**Goal of the exercise:**
Filter these entries, keeping only lines that hold the word "computer".

Saved entries:
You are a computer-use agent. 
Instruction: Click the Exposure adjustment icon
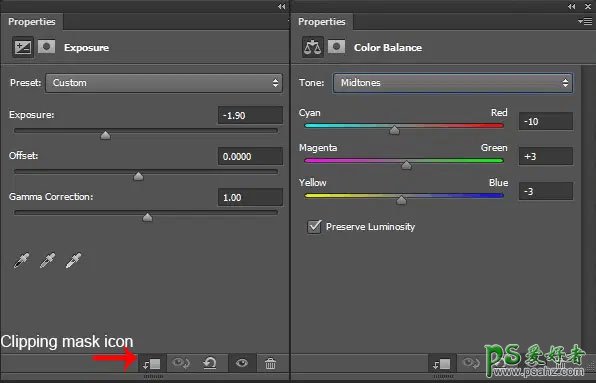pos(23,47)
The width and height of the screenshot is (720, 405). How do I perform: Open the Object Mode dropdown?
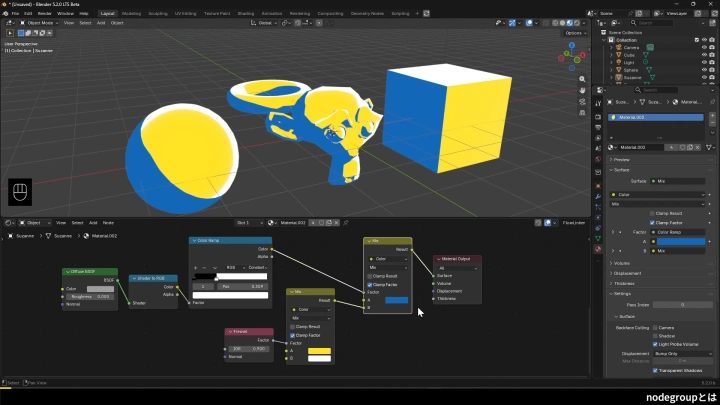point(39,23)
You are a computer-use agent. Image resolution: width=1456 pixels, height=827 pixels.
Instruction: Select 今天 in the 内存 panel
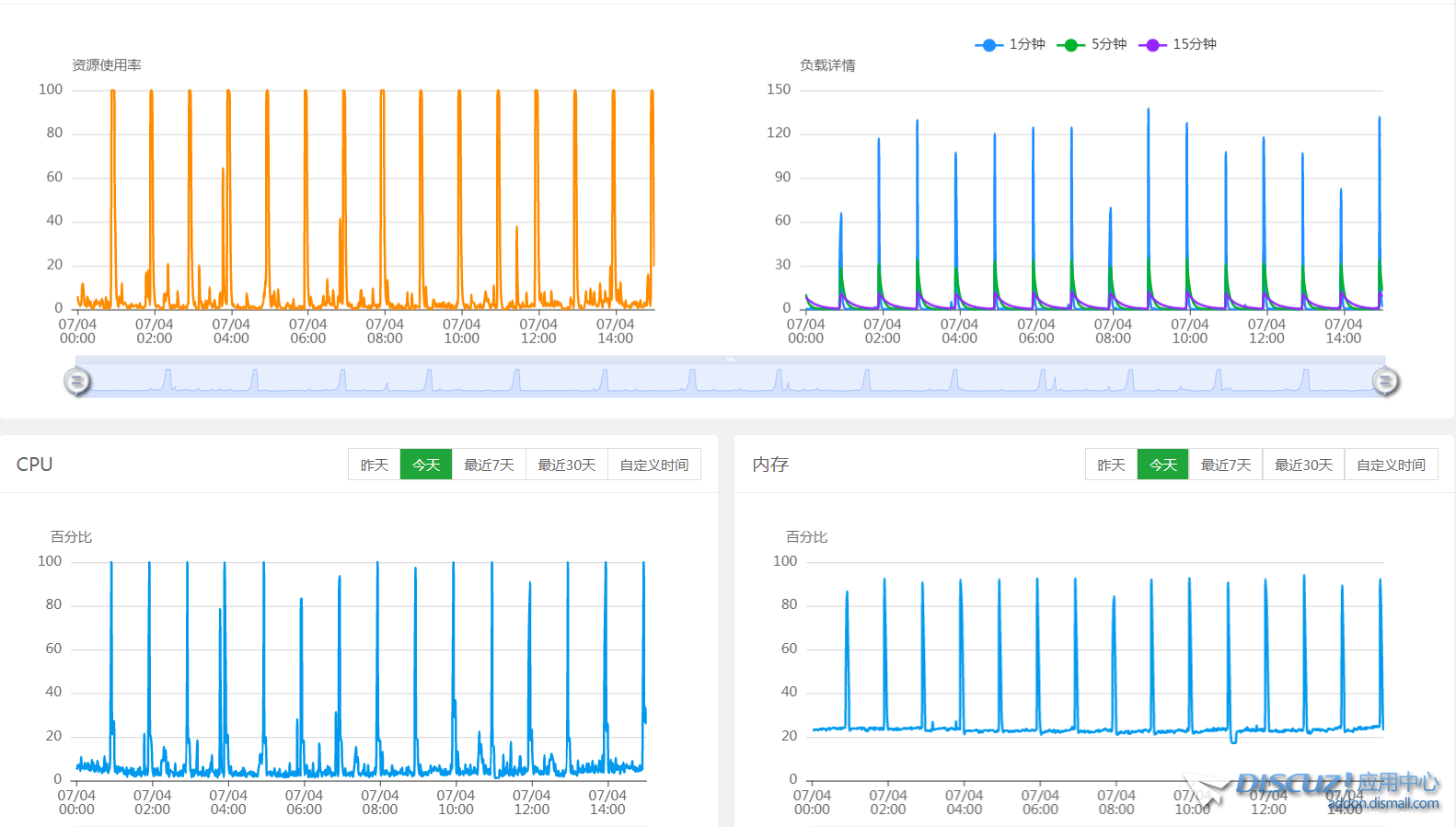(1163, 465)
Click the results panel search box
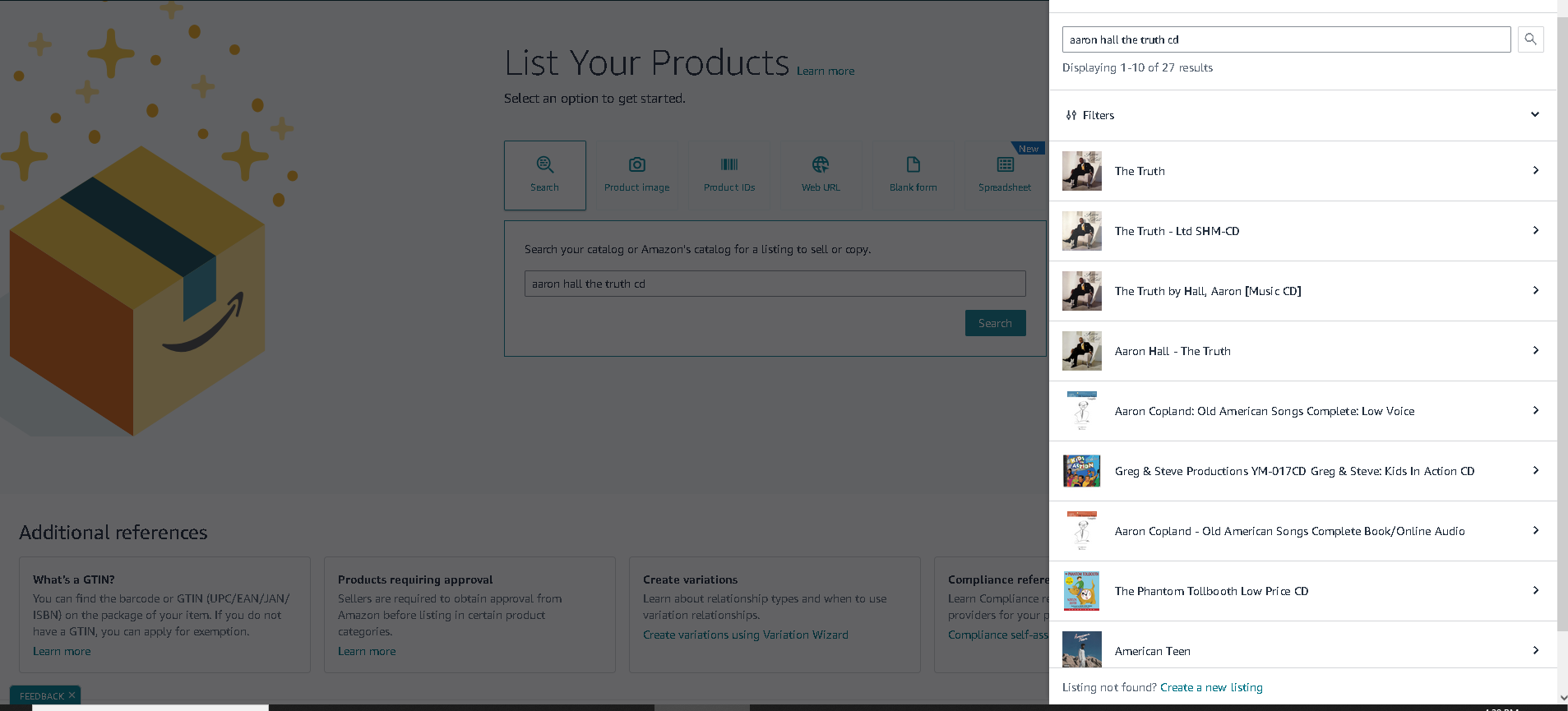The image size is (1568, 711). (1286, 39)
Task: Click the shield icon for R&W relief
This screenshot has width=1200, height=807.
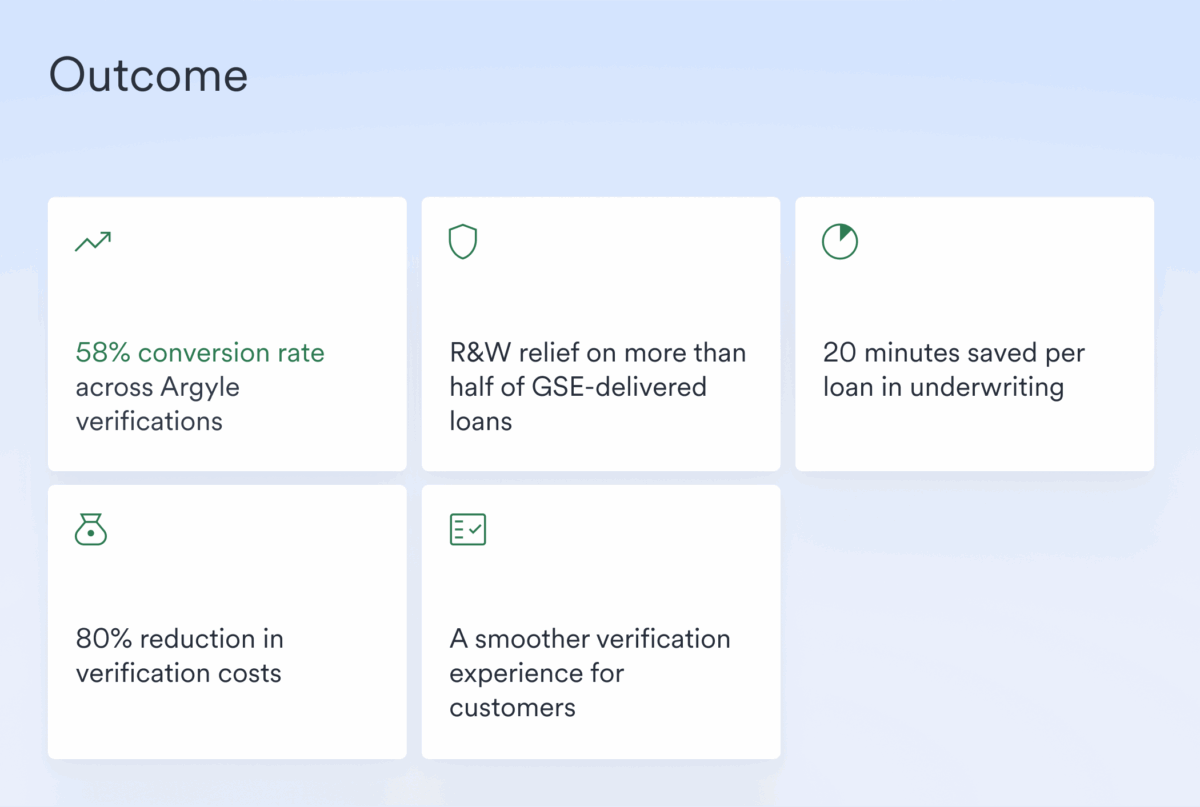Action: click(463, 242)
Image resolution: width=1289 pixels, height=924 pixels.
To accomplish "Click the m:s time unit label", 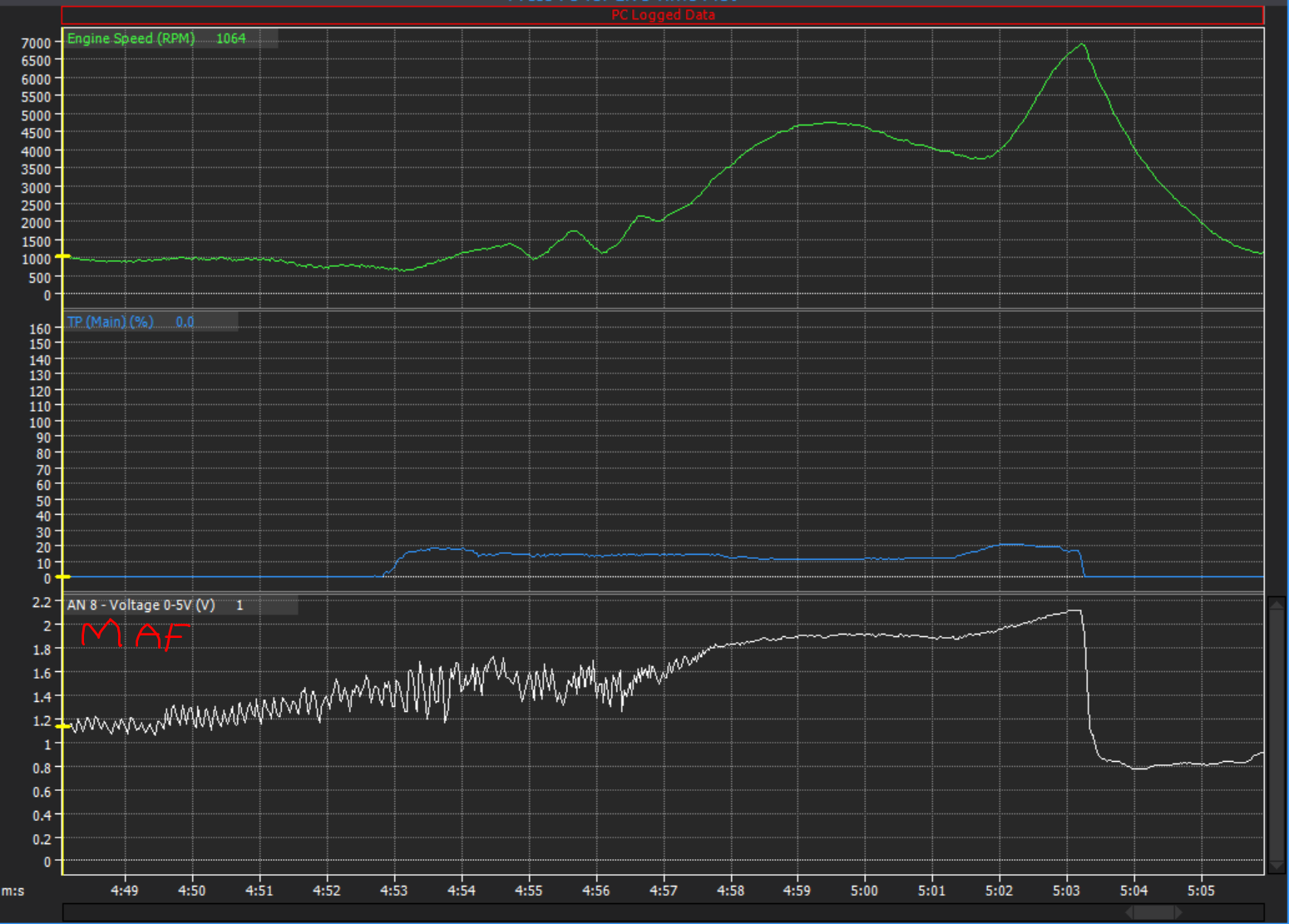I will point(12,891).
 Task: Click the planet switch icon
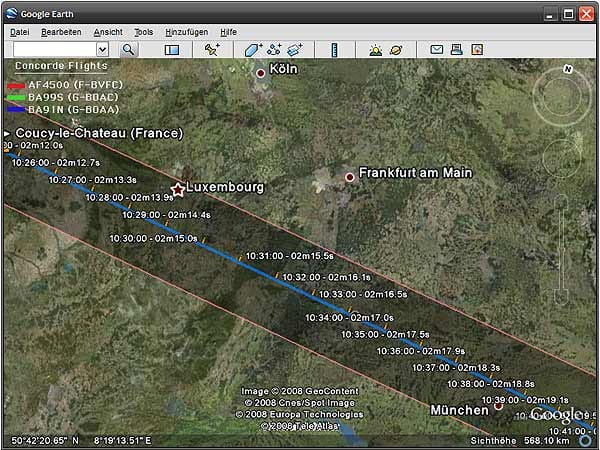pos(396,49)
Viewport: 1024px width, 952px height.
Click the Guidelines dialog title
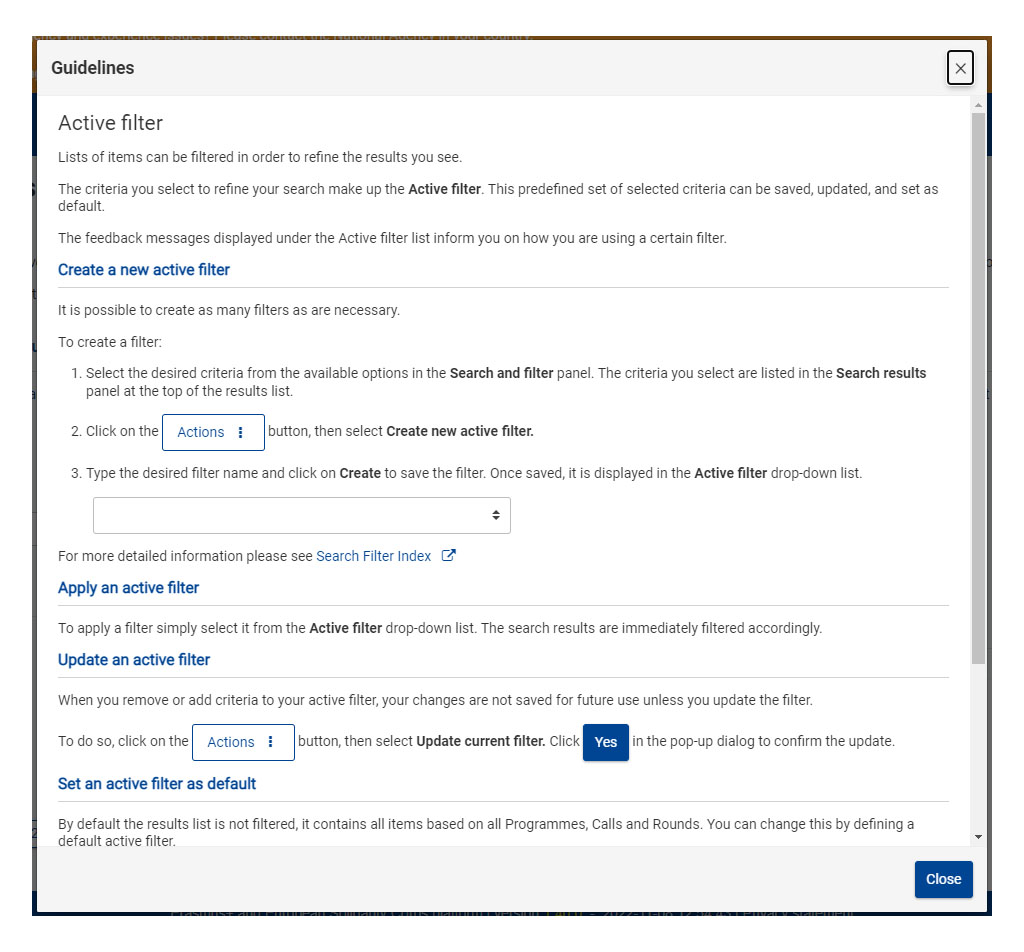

**Exercise response:**
You are a computer-use agent. 
You are a computer-use agent. Image resolution: width=1456 pixels, height=827 pixels.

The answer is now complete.